***** Stored data *****

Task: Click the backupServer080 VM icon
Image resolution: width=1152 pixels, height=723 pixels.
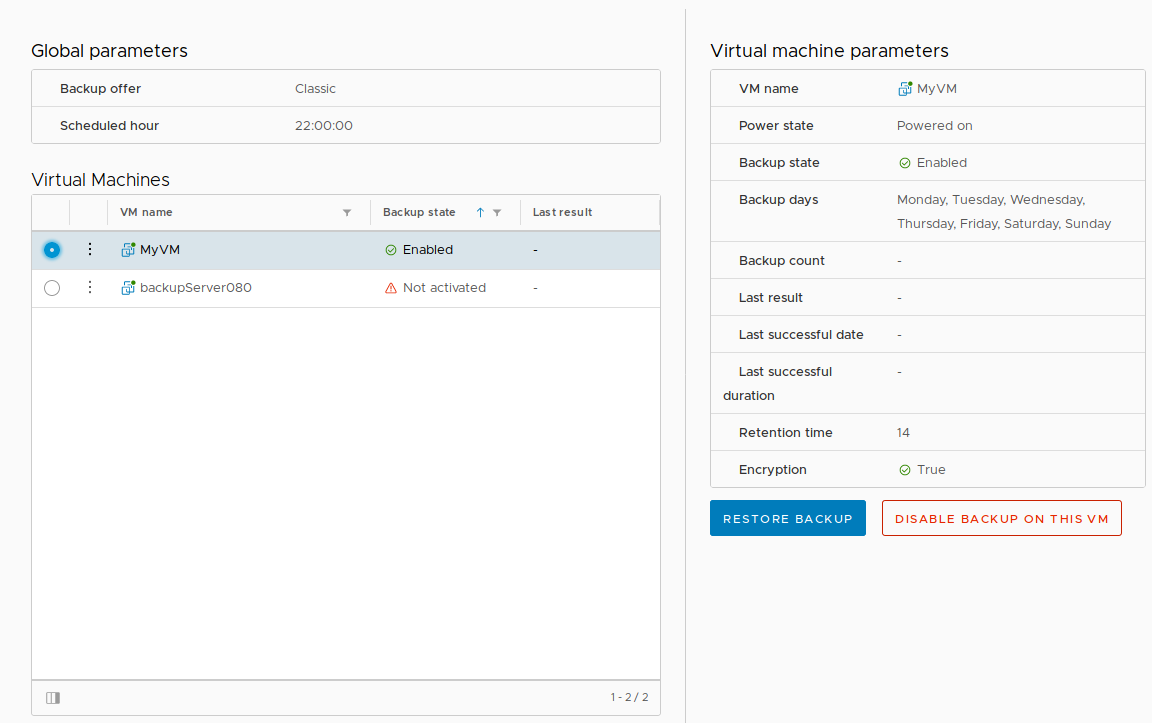Action: tap(128, 287)
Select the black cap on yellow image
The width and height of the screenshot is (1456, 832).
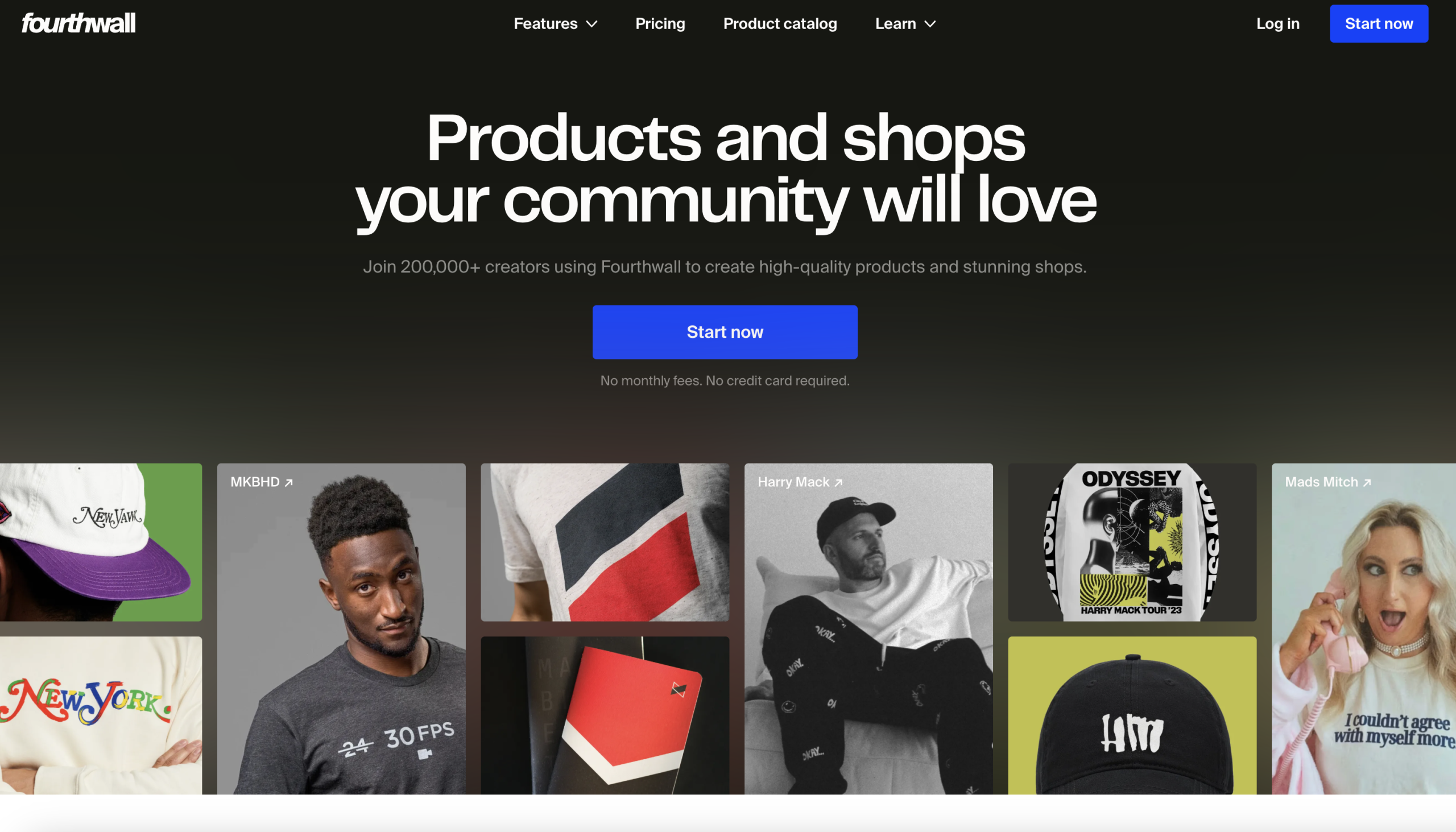click(x=1132, y=715)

*****

• Problem details: Your response must reproduce every line of the data exactly, with images omitted.

• Result for this exercise:
Task: Click the backupServer080 VM icon
Image resolution: width=1152 pixels, height=723 pixels.
Action: tap(128, 287)
Select the black cap on yellow image
The width and height of the screenshot is (1456, 832).
click(x=1132, y=715)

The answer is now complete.